Task Graph in Turbo:

When we run turbo run build

1. Find all the tasks

Given:

• 3 packages: kirby, hawk and @cytm/typescript-config.
• 1 task: build

Add tasks to traversal_queue using the following rules:

1. try to find the build task defined in each package's turbo.json
2. if not, fallback to the root workspace's turbo.json and try to find the <package_name>:build task
3. if the root workspace's turbo.json has defined the build task, then <package_name>:build

So far, our traversal_queue now has kirby:build, hawk:build and @cytm/typescript-config:build.

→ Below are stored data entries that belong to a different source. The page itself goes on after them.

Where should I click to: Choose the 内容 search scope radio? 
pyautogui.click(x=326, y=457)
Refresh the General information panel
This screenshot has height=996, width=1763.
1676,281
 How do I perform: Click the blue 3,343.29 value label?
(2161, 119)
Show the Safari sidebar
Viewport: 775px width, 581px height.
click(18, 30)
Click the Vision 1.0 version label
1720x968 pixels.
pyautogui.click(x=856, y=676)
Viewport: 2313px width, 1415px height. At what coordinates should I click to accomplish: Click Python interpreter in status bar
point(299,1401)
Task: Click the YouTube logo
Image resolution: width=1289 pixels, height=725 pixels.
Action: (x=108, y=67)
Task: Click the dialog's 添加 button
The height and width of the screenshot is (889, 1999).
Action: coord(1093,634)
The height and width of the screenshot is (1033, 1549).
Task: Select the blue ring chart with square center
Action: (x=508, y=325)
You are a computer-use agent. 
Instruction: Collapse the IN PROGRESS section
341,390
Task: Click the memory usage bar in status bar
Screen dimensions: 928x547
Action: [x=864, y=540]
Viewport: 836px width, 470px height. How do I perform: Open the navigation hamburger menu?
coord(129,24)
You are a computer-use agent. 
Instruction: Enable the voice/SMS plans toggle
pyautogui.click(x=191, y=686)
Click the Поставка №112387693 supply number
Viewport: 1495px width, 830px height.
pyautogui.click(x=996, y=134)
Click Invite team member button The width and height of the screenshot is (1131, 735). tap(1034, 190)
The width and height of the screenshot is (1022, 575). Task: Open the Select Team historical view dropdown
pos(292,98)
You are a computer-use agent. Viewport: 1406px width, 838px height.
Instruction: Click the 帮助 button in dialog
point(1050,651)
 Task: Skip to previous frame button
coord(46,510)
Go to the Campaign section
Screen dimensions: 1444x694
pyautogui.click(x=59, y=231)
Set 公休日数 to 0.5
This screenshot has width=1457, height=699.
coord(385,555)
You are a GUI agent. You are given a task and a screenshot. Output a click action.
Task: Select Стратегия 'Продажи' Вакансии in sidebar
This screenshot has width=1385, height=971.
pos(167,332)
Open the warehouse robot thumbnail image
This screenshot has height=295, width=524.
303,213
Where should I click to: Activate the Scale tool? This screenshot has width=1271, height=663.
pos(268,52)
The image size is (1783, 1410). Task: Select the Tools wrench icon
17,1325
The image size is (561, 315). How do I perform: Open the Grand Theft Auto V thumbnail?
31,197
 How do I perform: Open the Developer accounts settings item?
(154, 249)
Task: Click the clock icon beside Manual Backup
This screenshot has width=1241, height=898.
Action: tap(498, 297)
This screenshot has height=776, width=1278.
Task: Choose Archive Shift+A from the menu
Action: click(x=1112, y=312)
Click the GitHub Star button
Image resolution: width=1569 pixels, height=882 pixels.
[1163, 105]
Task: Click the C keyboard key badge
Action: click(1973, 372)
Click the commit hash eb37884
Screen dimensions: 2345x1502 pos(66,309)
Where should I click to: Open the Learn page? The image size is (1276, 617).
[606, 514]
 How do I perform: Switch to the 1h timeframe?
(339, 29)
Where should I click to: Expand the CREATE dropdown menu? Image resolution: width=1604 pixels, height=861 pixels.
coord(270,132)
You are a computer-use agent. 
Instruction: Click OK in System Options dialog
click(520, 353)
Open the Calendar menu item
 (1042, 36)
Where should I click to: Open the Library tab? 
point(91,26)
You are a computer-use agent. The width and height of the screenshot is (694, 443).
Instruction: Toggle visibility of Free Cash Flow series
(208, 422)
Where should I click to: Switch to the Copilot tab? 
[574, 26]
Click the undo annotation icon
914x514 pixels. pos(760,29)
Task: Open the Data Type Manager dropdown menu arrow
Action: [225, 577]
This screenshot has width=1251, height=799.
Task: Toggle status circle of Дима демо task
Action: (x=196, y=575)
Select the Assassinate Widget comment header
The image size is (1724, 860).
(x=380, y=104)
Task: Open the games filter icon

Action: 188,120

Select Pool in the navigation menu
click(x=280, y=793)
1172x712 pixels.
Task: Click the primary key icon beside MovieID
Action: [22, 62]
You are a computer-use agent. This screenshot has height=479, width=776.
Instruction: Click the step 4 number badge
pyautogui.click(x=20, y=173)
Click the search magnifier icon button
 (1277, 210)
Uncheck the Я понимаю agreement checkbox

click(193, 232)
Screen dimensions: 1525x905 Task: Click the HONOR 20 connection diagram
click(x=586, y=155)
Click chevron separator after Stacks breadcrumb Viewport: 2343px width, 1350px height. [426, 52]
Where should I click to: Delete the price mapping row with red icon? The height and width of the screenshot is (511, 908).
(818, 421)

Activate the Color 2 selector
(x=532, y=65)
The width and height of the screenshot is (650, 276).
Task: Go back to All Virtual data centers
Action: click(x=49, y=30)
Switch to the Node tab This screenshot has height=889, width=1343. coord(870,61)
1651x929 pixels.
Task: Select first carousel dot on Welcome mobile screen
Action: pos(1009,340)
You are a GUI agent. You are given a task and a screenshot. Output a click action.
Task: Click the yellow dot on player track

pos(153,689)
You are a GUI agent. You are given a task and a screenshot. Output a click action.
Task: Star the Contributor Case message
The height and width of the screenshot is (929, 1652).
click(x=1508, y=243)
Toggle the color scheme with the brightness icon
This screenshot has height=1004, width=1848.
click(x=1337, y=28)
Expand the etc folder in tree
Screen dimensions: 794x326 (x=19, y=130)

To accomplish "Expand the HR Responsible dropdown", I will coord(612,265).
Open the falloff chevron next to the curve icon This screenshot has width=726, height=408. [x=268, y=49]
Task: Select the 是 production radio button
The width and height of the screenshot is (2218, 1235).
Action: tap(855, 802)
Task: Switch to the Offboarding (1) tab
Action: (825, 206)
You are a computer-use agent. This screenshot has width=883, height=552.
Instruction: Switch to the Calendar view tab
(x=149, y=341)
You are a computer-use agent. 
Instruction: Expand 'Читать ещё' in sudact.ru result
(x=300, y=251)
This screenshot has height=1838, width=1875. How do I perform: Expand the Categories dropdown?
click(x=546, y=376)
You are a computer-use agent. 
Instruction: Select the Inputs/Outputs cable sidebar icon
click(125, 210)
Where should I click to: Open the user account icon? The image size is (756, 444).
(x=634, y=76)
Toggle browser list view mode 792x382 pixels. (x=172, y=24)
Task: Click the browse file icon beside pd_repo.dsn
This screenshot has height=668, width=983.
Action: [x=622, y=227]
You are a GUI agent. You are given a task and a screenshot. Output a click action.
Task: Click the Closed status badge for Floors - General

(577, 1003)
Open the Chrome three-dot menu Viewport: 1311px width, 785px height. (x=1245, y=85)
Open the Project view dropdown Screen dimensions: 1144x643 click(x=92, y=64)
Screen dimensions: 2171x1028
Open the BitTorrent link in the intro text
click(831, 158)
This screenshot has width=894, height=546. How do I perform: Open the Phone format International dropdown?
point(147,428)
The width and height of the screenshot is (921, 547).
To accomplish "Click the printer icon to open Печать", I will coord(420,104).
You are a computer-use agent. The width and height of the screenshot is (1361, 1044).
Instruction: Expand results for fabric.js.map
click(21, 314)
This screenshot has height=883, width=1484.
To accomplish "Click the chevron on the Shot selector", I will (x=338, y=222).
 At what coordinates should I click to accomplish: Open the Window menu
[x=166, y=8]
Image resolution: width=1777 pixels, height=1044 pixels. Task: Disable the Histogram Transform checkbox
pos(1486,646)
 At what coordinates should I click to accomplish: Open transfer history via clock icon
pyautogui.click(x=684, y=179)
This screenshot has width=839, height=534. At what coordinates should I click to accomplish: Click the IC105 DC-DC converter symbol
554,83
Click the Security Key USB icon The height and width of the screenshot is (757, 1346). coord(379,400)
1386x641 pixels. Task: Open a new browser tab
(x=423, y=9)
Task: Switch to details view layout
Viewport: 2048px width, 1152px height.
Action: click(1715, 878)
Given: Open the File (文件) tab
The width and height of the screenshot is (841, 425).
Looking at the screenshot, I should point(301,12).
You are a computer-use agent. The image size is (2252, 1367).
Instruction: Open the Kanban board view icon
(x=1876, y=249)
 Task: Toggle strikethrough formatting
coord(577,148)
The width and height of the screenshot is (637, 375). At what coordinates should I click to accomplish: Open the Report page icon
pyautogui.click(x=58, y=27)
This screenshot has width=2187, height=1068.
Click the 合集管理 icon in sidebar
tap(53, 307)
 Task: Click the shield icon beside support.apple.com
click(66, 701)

2. Construct the task graph

traverse the traversal_queue, find the package dependency using Package Graph constructed earlier.

flowchart TD
    root[Workspace Root] --> Root 
    kirby --> tsconfig[@cytm/typescript-config]
    hawk --> tsconfig
    tsconfig --> Root

The task graph:

Graph {
    Ty: "Directed",
    node_count: 4,
    edge_count: 3,
    edges: (1, 2), (3, 2), (2, 0),
    node weights: {
        0: Root,
        1: Task(
            TaskId {
                package: "kirby",
                task: "build",
            },
        ),
        2: Task(
            TaskId {
                package: "@cytm/typescript-config",
                task: "build",
            },
        ),
        3: Task(
            TaskId {
                package: "hawk",
                task: "build",
            },
        ),
    },
}

flowchart TD
    kirby[kirby:build] --> tsconfig[@cytm/typescript-config:build]
    hawk[hawk:build] --> tsconfig
    tsconfig --> Root

[wtlin1228]

Scheduling in Turbo:

Use Waker and Visitor for scheduling tasks based on the topological order.

---

Survey:

1. $ turbo run build
2. cli::run()
3. command::run(base: CommandBase, telemetry: CommandEventBuilder)
   1. RunBuilder::new(base: CommandBase)
      • create a process manager for spawning and managing child processes
   2. RunBuilder::build(signal_handler: &SignalHandler, telemetry: CommandEventBuilder)
      • build package dependency graph
      • build engine
      • create run_cache
   3. Run::run(ui_sender: Option<UISender>, is_watch: bool)
      • calculate file hashes PackageInputsHashes::calculate_file_hashes(...)
        • use something like git hash-object <file path> to hash each file
        • then use twox_hash::XxHash64 to get the package hash
      • create visitor
      • visit visitor
        • create a mpsc channel and give the sender directly to engine.execute(...)
        • Engine::execute(options: ExecutionOptions, visitor: mpsc::Sender<Message<VisitorData, VisitorResult>>
          • use Walker to walk the graph in topological order and send each task to Visitor::visit
        • create a factory ExecContextFactory
        • await on the node_stream (receive side of the mpsc channel)
          • read the task cache
          • create a exec_context using factory
          • spawn a async thread to do exec_context.execute()

[wtlin1228]

Cache in Turbo:

Use git's hash and xxhash64